Delhi police anti-riot gear in dire need of upgrade, show records
About 36% of all helmets, 19% of lathis (batons), and 13% of poly carbonate body shields have been put in the category of “to be condemned”, the data further shows.Updated: Aug 04, 2020 01:19 IST
The Delhi Police’s armoury of anti-riot gear is in urgent need of an upgrade with nearly 70% of all tear gas shells and grenades, and 30% of bulletproof vests deemed “condemned (discarded)” or on the “verge of condemnation (declared unusable)”, data from a recent police inventory shows.
That’s not all. About 36% of all helmets, 19% of lathis (batons), and 13% of poly carbonate body shields have been put in the category of “to be condemned”, the data further shows.
Since the Citizenship Amendment Act (CAA) was passed in Parliament last December, the city has witnessed numerous protests, many of them violent, and a communal riot in north-east Delhi in February that left 53 dead and over 400 injured.
Between December 15 and 19, 2019, the city police fired nearly 450 tear gas shells to quell anti-CAA protests in Jamia Nagar and Seelampur-Jafarabad. Nearly 3,500 tear gas shells and gas grenades were used against rioters during the communal violence that ravaged several parts of north-east Delhi between February 24 and 26, a senior officer in the know of the matter, on condition of anonymity, said.

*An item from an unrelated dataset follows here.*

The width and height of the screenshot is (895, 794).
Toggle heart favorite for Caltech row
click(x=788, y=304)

As tear gas shells, their launching guns, gas grenades, bulletproof vests, body shields, lathis and helmets are key anti-riot equipment and hundreds of demonstrations are organised every year in the national capital, the Delhi Police is gearing up to strengthen its armoury. Towards that end, the force recently carried out an inventory of anti-riot equipment available in all 15 police districts of Delhi and as many other units of Delhi Police.

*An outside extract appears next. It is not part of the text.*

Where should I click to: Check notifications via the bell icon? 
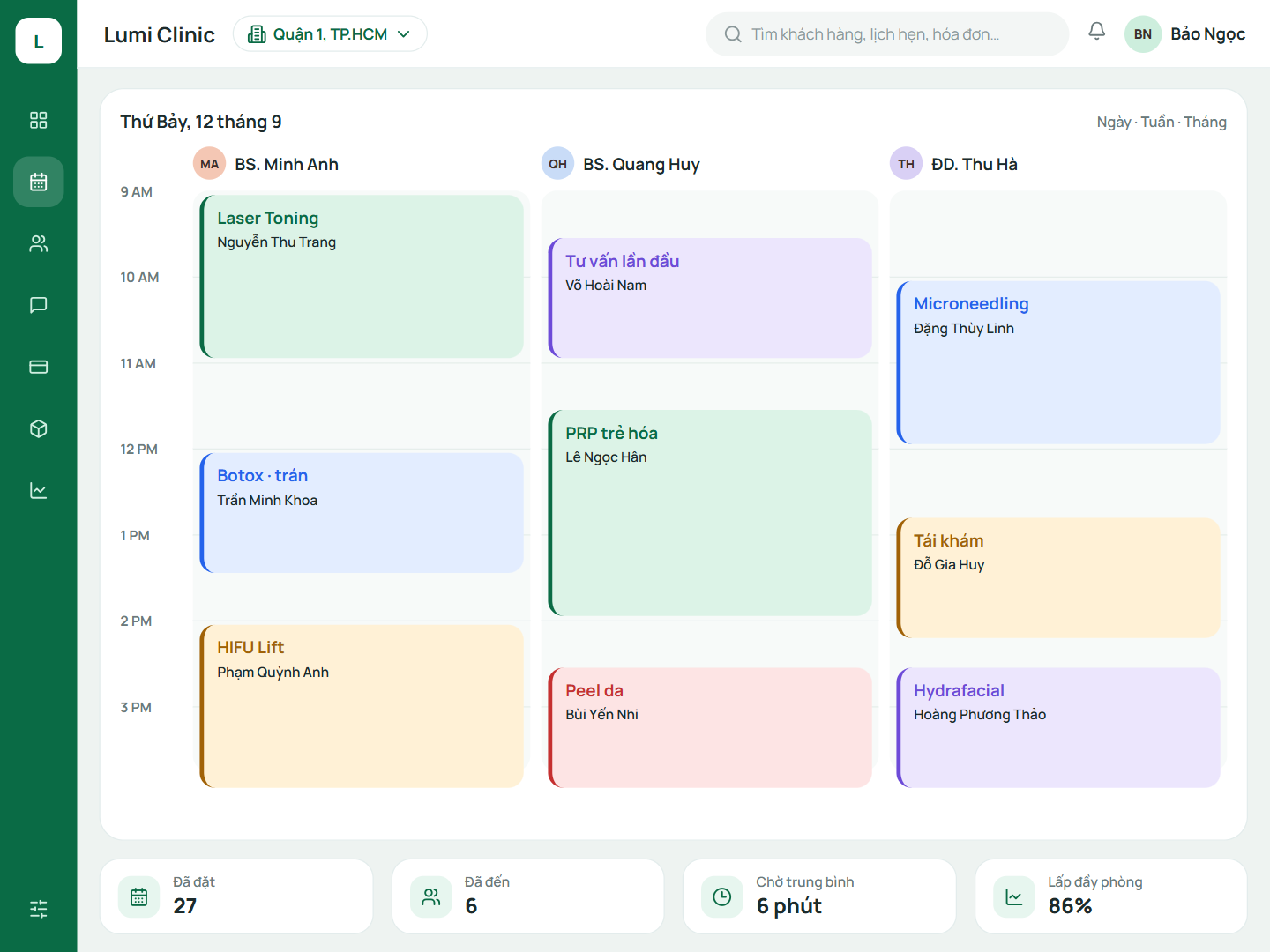(1096, 33)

After the evaluation, a list was drawn up on the equipment required and a proposal was drafted for the procurement of these items, said officials from provision and logistics (P&L) department that deals in the sale and purchase of items for the Delhi Police.
“The assessment of arms, ammunition and anti-riot equipment is done periodically to ascertain the status and condition of such items. On the basis of the assessment, we prepare a list of items required, and send the proposal to the ministry of home affairs for release of funds. A proposal to purchase anti-riot equipment is in the pipeline,” Delhi Police spokesperson Mandeep Singh Randhawa said.
Data accessed by Hindustan Times shows that the police presently have 61,279 tear gas shells and gas grenades but about 70% of them have either expired or are nearing expiry date.
Similarly, of the 16,607 bulletproof vests with the force, 5,104 (nearly 30%) are to be disposed of.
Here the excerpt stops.